Exercise directions> Repeat the stretch of entries below from the line with "The width and height of the screenshot is (1404, 767)." through the line with "Given: Click the". Include both ends and add nothing.

Data in this exercise>
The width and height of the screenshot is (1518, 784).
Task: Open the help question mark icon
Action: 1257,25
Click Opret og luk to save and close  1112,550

--

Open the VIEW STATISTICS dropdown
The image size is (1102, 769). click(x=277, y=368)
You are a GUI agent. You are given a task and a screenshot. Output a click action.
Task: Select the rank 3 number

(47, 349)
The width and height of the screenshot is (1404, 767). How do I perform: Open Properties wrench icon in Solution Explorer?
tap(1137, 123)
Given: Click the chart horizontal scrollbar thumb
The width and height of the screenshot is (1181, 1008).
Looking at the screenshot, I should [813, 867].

Written response>
The width and height of the screenshot is (1404, 767). How do I perform: Open Properties wrench icon in Solution Explorer?
tap(1137, 123)
Given: Click the chart horizontal scrollbar thumb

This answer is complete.